With guns already tightly bound in red tape, the responses have included many that would be familiar to Americans but applied to knives instead of firearms. Media outlets stage "stings" to show how easy it is to purchase something sharp, police agencies publish photos of lethal implements of destruction—or cease such publication out of fear of disturbing the delicate public—and politicians pledge extra resources to battle the crime "epidemic." To shame naysayers into silence and ease the passage of legislation and approval of funding, children get marched in front of TV cameras to put forward comprehensive lists of new programs, powers, and restrictions that look an awful lot like they were pulled off a shelf and reprinted by adult activists.
And, of course, very responsible people call for yet more "common sense" controls. Why do you need an "assault weapon"—or a carving knife with a point?
This should be taken as a warning to Americans suffering from badgering fatigue and tempted to surrender in hopes that the busybodies will just, finally, shut up. There doesn't seem to be an end—just an extension of the same tactics to new targets when the human situation inevitably proves impervious to perfection through the application of legislation. If their respective populations give in on the debates of the day, 20 years from now, Americans will be replicating the British debate over knives, and Britons will be probably be discussing the merits of restrictions on hammers and pointy sticks.

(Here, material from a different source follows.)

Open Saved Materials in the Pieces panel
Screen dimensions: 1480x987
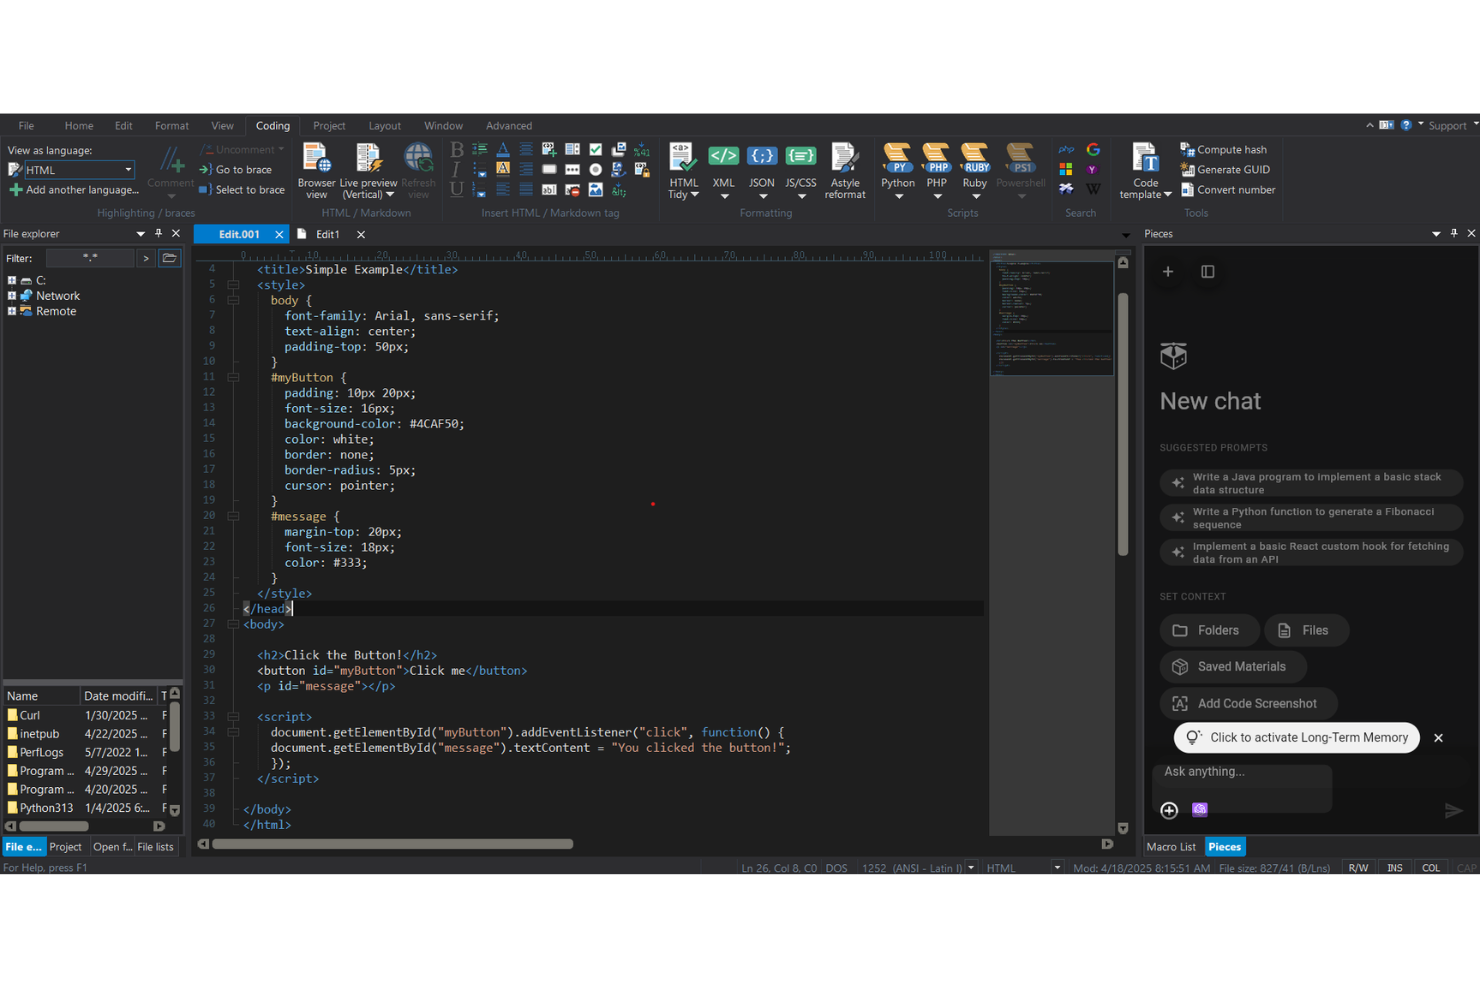[1232, 666]
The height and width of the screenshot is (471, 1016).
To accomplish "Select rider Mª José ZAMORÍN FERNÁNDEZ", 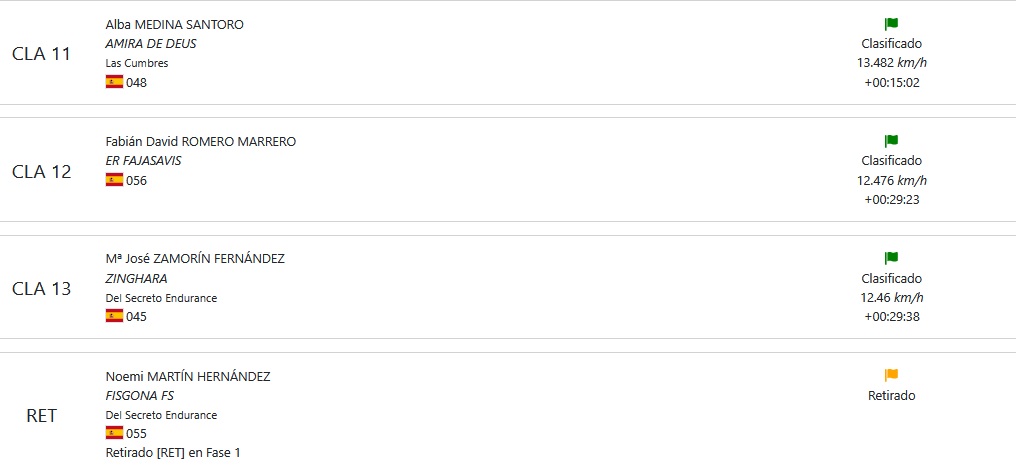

Knife control is supposed to be a joke—where control freaks take their next efforts when gun laws prove unenforceable and criminals decline to discontinue their efforts just because they've been rendered even more illegal. But British politicians took that joke and turned it into national policy. Now they want to double down on that policy because the bad guys still won't play along.
So, laugh at the proposals to ban pointy kitchen knives and to require people to grind the tips off the ones they already own—they're certainly ridiculous. But also take them as a demonstration that life can't be perfected by legislation, and there's no end point to the silliness if you insist on making the effort.